I've been a competitive sporting clays shooter for so many years I am beginning to have a problem remembering when I started. I grew up shooting a S x S, so there's no shortage of sentimental attachment to them, for me. I hunt with them most of the time, and shoot them well enough at game that I don't need to switch to something a hair better. I love competing against other S x Ss with mine, and do so in S x S events. I have several that are suited to the sporting game, probably the best suited is the 30" BSS. But, I cannot shoot as high a score with it as I can my MX8 Perazzi. I tried, Lord knows I did. I wanted to be the man who took a S x S and beat the rest with their O/U guns. But I can't, and most others can't, either.

Get out of denial and admit what the rest of the world knows. The O/U is the king of the sporting, and most of the other, clays games. Because it works better for them. It is much easier to shoot in the 90s on a tough sporting course with a good O/U than it is with a good S x S. I know what many will holler ....... "Well, that's just because nobody builds a specialty S x S for sporting clays." Hogwash, anybody can put one together that wants to badly enough, and there are some out there that are already pretty specialized for target work. If you had rather shoot a good round of clays with a S x S than shoot a great score with an O/U I've got no beef with you. My hat's off to you actually. But don't try to pee on my leg and tell me it's raining, that a S x S can go head to head with an O/U and come out on top. It may once in a blue moon, but the odds are stacked against it.

The handwriting's on the wall ...... read it and weep. Beretta and the rest of the brilliant Italian makers read it, and acted on it. And ...... they're doing quite well and positioned for the future. My hat's off to them.

Just because you'd rather live in the past does not make it good business.

SRH


Stan, I forgot to qualify my comments a tad.

First, I was basing it on the idea some were putting forth here that there is no real disadvantage to using a SxS. That the value of the single sighting plane is exaggerated and the dominance of O/U has more to do with inertia....that's the action everyone uses because that's what everyone uses so that is the type that gets tweaked for competition.

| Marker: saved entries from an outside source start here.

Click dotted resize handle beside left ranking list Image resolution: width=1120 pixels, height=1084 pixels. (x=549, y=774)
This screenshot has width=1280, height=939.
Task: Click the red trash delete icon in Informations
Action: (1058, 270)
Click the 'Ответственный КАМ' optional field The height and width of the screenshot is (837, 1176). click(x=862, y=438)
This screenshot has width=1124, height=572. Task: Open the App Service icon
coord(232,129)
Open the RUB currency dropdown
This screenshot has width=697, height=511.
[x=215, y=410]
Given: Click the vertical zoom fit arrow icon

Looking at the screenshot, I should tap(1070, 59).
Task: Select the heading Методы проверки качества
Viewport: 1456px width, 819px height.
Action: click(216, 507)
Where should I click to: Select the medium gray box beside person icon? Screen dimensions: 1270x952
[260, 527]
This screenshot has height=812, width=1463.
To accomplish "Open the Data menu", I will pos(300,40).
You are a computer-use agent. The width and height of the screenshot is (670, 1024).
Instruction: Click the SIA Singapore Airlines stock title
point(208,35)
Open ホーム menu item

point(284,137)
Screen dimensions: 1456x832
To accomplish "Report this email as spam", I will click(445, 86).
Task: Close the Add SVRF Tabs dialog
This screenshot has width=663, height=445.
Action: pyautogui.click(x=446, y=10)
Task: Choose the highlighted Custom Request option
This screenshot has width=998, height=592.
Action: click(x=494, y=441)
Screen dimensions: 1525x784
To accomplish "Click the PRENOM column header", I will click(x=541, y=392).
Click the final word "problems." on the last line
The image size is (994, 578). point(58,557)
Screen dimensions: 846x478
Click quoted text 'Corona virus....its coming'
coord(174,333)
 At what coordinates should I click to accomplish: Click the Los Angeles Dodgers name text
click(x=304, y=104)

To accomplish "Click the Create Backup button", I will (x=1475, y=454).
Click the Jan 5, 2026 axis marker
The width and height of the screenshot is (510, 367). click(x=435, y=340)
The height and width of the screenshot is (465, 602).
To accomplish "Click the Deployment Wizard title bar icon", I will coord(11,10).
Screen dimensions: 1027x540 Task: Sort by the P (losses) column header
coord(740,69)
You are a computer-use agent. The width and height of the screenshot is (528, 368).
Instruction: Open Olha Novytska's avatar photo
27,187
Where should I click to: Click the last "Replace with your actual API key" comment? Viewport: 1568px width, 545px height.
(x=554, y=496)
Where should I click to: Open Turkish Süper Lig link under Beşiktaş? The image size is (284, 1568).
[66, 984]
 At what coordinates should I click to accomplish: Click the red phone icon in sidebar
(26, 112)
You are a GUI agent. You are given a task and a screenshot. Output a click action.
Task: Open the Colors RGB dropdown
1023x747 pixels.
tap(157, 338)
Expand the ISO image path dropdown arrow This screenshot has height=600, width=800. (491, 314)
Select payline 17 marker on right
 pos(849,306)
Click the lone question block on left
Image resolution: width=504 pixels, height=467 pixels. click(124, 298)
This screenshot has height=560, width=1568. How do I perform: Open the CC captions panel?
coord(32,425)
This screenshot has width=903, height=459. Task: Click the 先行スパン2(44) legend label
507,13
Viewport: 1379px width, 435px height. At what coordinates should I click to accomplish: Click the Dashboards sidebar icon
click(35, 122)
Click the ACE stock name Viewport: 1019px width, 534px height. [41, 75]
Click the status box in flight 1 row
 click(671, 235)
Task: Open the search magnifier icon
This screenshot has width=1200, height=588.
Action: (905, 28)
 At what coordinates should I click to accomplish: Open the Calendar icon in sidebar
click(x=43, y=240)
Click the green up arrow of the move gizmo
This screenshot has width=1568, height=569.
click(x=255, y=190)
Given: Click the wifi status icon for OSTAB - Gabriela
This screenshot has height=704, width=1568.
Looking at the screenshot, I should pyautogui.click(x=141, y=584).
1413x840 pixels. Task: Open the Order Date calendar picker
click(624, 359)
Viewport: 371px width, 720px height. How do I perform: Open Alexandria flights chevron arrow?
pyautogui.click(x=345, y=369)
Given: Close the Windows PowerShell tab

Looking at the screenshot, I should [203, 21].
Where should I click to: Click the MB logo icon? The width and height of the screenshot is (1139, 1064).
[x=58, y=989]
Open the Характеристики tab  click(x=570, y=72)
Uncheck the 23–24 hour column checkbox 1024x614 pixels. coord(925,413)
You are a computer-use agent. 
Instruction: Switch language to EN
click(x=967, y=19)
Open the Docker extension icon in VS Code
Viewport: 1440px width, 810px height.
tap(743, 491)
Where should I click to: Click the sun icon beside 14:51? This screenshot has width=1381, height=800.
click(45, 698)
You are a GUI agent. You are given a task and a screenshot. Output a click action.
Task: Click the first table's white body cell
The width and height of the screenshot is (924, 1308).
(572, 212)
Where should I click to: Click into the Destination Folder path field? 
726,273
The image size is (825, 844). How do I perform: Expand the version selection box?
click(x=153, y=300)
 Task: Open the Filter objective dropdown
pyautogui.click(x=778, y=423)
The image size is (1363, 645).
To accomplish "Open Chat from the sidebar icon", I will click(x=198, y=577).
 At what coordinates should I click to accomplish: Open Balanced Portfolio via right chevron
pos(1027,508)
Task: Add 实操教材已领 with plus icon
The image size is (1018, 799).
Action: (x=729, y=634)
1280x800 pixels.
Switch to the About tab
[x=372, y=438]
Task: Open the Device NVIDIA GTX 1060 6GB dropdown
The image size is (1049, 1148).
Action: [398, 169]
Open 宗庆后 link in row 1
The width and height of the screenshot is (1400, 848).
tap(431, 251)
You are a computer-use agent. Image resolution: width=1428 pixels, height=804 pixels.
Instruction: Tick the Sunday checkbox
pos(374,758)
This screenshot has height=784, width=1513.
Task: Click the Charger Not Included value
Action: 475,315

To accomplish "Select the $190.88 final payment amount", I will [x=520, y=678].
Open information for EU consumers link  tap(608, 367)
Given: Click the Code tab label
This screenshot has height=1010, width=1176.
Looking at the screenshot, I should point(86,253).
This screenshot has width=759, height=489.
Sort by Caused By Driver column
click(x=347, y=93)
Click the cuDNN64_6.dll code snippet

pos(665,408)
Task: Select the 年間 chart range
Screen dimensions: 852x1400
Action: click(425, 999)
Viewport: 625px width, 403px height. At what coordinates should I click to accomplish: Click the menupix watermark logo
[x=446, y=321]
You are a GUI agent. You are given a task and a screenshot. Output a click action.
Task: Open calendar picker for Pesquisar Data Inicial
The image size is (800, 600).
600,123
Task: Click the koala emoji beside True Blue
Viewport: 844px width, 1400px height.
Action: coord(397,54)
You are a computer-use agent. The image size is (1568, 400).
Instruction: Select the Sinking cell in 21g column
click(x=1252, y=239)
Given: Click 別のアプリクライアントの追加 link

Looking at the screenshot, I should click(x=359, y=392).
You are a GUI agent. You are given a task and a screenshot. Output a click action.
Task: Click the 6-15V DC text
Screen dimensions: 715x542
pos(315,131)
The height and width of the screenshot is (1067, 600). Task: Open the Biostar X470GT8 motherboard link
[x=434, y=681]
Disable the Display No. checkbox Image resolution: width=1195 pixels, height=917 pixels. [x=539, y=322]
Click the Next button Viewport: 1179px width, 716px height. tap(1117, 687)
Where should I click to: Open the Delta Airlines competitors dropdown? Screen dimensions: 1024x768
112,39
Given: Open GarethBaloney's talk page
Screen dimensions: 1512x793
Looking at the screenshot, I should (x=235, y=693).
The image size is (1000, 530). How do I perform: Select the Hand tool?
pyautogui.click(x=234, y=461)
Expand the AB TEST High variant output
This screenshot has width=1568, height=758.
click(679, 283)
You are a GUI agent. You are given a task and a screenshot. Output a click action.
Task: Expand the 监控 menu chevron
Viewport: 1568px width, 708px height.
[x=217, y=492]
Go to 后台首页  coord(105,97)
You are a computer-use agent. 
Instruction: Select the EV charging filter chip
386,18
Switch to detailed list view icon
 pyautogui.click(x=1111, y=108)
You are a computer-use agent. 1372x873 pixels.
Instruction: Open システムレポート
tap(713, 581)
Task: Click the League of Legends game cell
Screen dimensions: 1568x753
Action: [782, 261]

And second, as long as the competitive disadvantage isn't too great, the top guys will switch if the money makes it worth while. Case in point. In the 1970's, every single top golfer in the world used forged irons. All the PGA, all club professionals, all top amateurs. Everyone. On the PGA Tour, it was common knowledge that the very best forged irons were made by a smallish maker called Ram Golf. Estimates range as high as 70% of all Tour players used Ram irons, even those who were signed to other, bigger companies like Spalding, Titlist, Hogan, Wilson etc. They would carry the bag and tape over the name on the club.

Around that time, cast iron heads started to become popular with higher handicap players because, although you lost "feel", the clubs heads were more forgiving to mis-hit shots. The pros would go on and on about how they would never give up their forged clubs because at their level of play, they needed the "feel".

Until they didn't. Until the amount of money and the demands of the marketing ends of things insisted they play with cast clubs because that's what the companies wanted to sell. You can make a cast head way easier and cheaper than grinding to shape a forging.

Pros can and will use the best equipment they can that also makes them the most money. Then you will likely find that the sliver of advantage afforded by a certain technology is not that critical to their success. Tiger Woods was going to be the dominant player for 15 years no matter what club he played with.

The same is likely true with competitive shot-gunners. Only difference is there is not the same motivation for the companies to change the status quo.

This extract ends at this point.